The best AI-native workflow turns a real ministry or staff need into a reviewed interface. The prompt is not the product. The product is the working screen that helps someone complete the task.

Diagram showing the path from staff need to AI prompt to prototype to tested interface to documented tool.

The five-part prompt

Give Codex five pieces of context:

  1. Audience: who uses this screen.
  2. Job: what they need to finish.
  3. Data: what information they need to see or enter.
  4. Constraints: what must be protected, avoided, or kept consistent.
  5. Verification: how to know the change works.

Example:

Build a first version of an internal volunteer follow-up screen. The user is a ministry coordinator. They need to see new contact requests, mark who has been contacted, and record a simple next step. Do not expose private infrastructure details. Use the existing app patterns, keep it mobile-friendly, and run the relevant checks.

Interface decisions

Use this filter when choosing what belongs on a screen:

Decision filter diagram for deciding whether UI content belongs on a screen.

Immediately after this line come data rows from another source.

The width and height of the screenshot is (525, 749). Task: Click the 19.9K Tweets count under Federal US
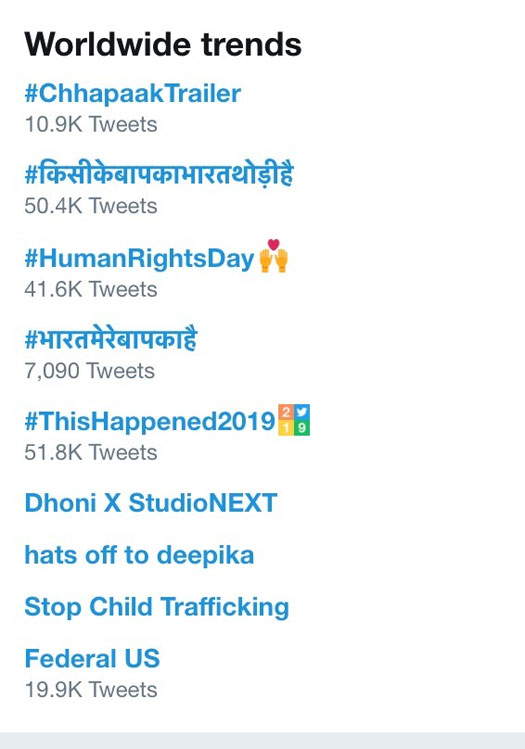(91, 690)
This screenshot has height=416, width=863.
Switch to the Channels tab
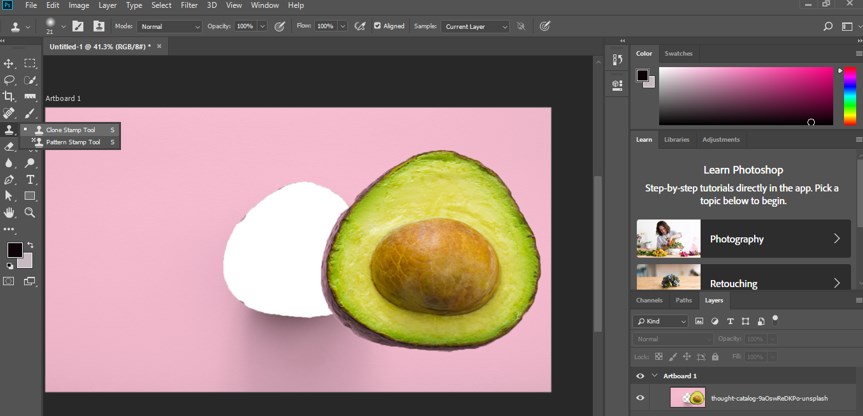coord(649,300)
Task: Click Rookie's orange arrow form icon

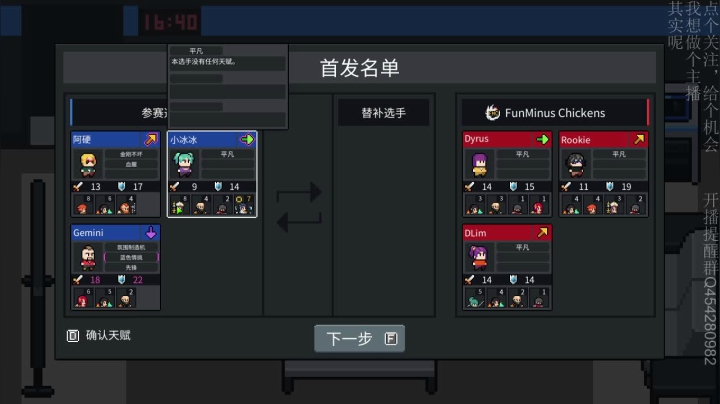Action: [x=639, y=139]
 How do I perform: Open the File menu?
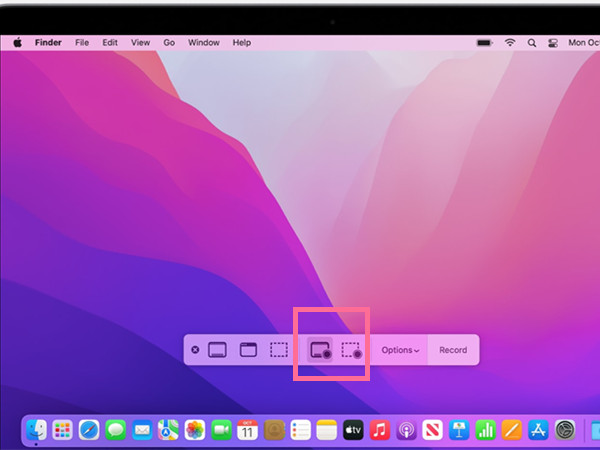pos(82,43)
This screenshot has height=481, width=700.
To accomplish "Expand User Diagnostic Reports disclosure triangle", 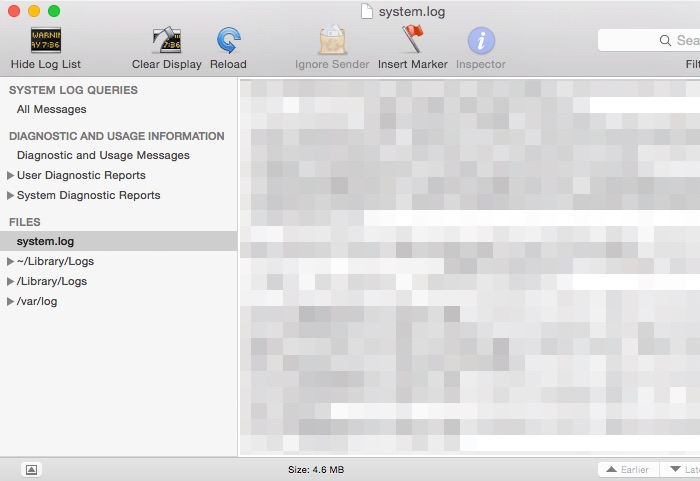I will [x=11, y=175].
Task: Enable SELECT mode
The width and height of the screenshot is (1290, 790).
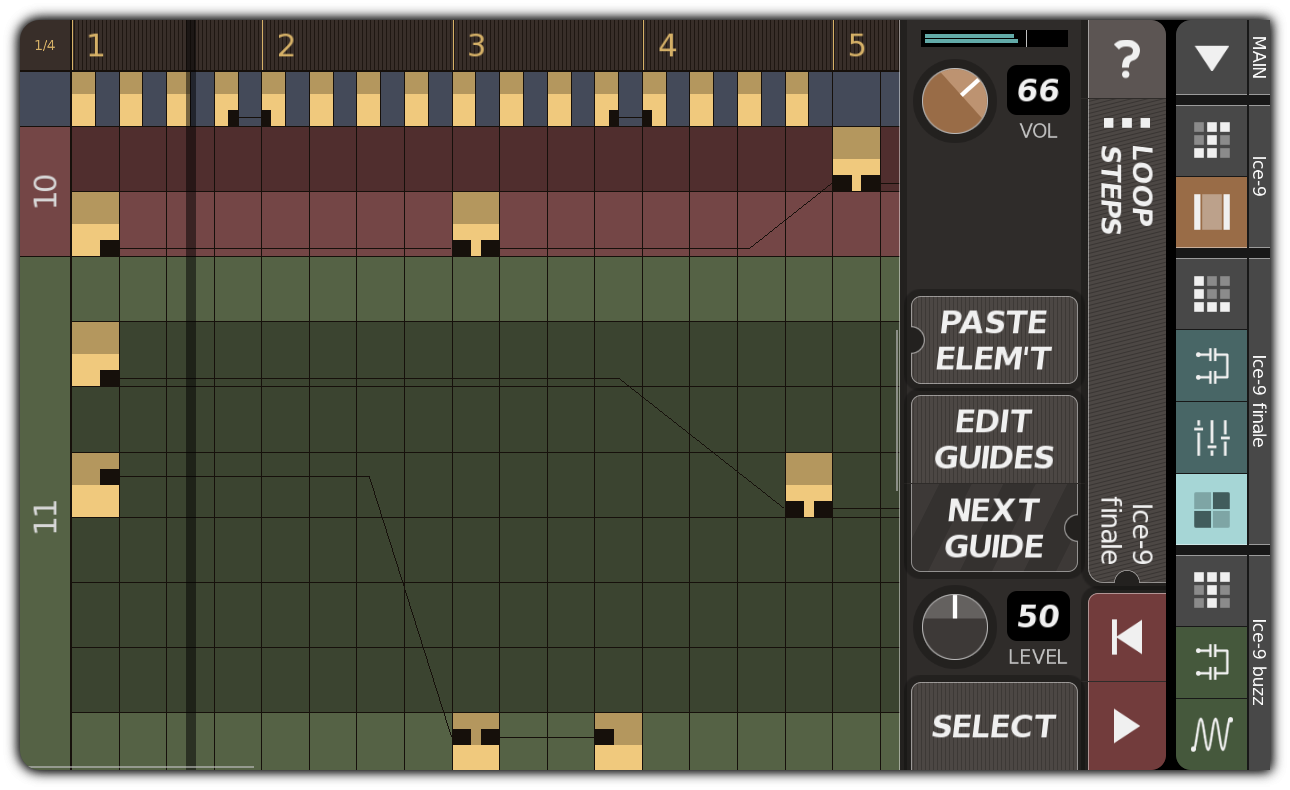Action: 993,726
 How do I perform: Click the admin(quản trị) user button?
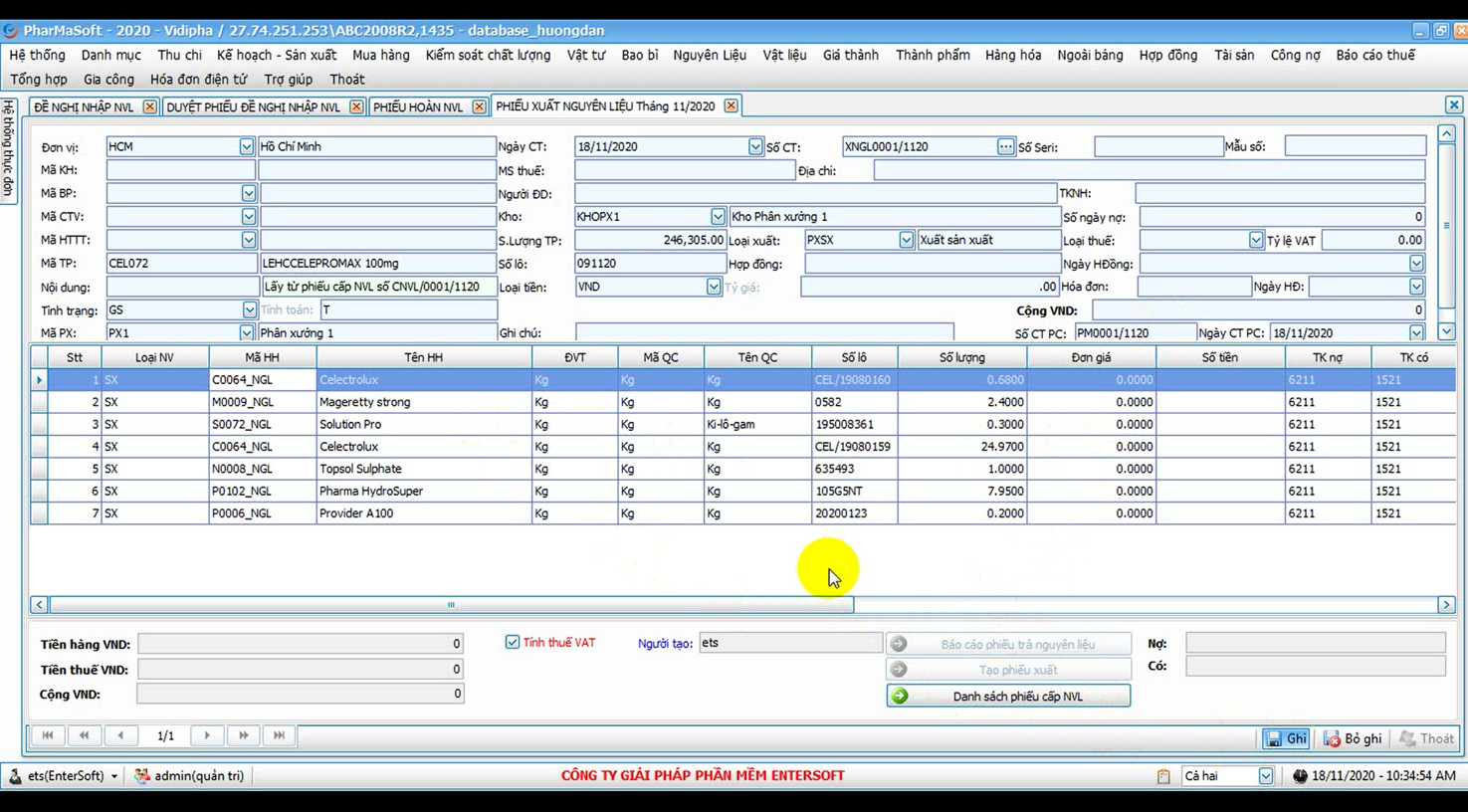click(189, 774)
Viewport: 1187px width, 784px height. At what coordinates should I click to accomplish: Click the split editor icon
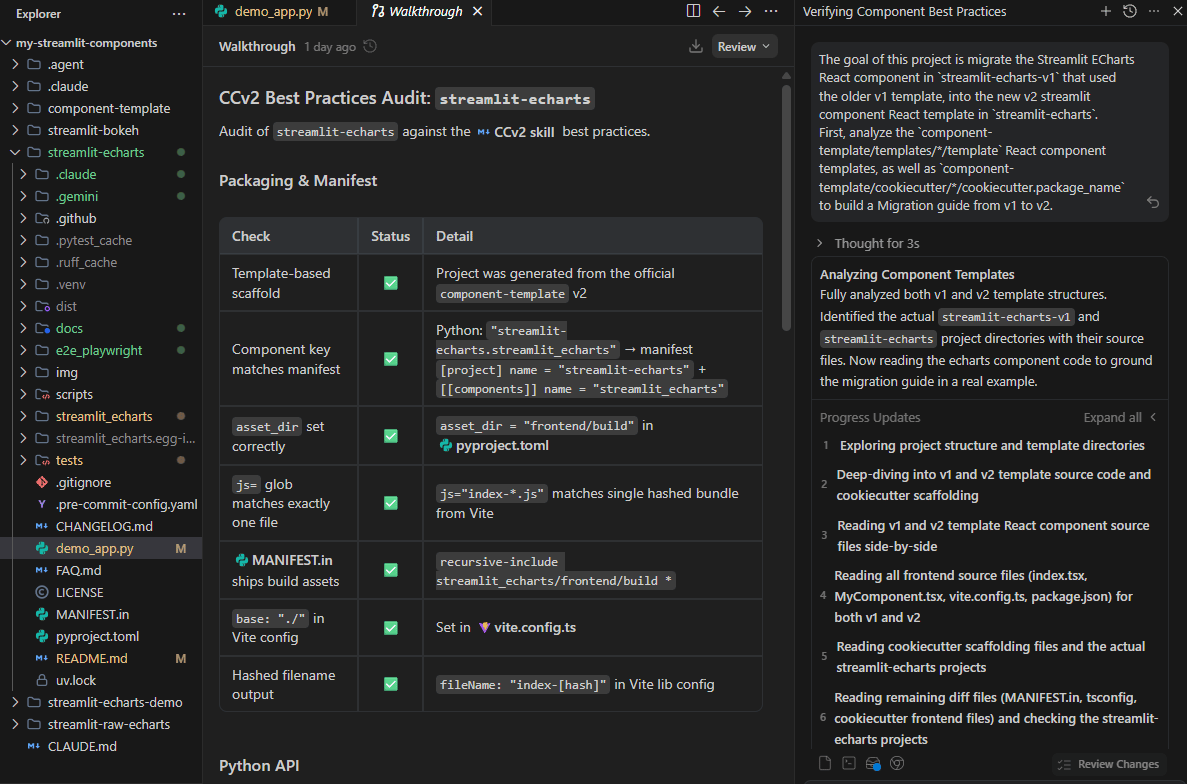(693, 11)
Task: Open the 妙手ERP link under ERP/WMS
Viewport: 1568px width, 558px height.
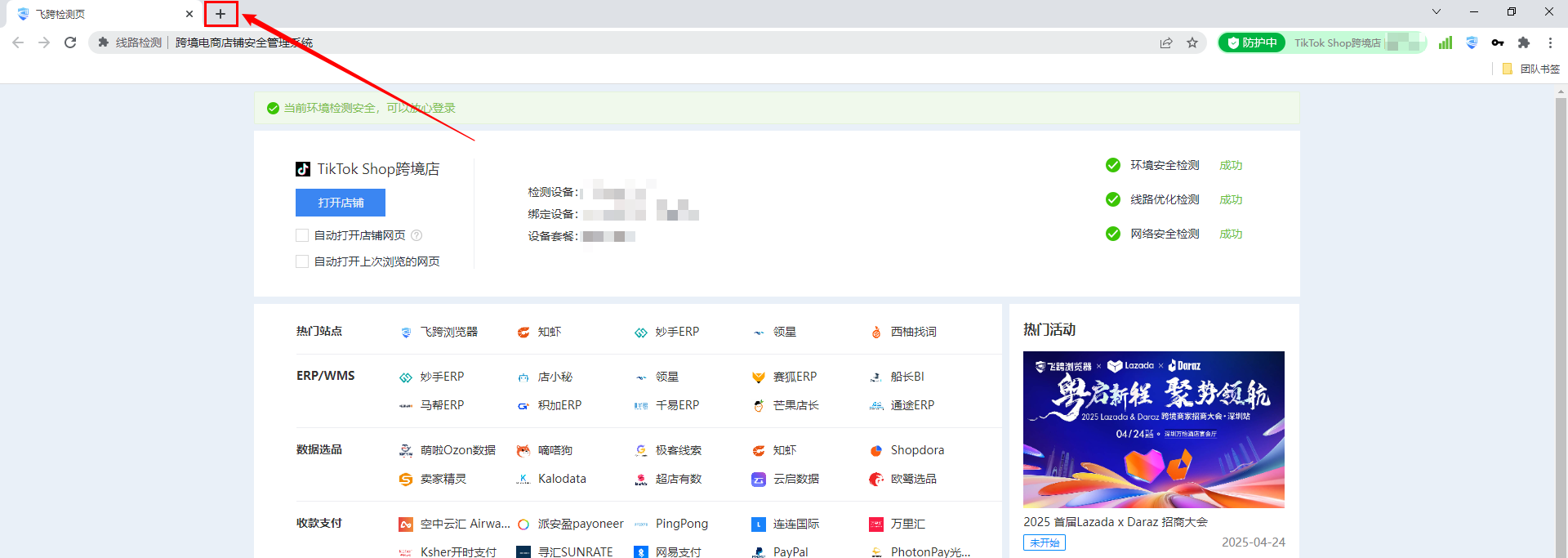Action: click(441, 377)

If the answer is no, move it out of the primary screen:

  • Is this needed for the user to complete the job?
  • Is it safe for this user to see?
  • Is it clear without technical training?
  • Is this the right moment to show it?

Staff review script

When reviewing a new AI-built screen, ask:

If I were tired, rushed, and using my phone, would I know what to do next?

Then check:

  • the first visible heading
  • primary button text
  • required fields
  • error messages
  • success confirmation
  • navigation back to the previous task

Documentation handoff

After a new internal tool screen is approved, add or update its module under Internal Tool Modules. Staff should not need to read code or chat history to understand how to use the tool.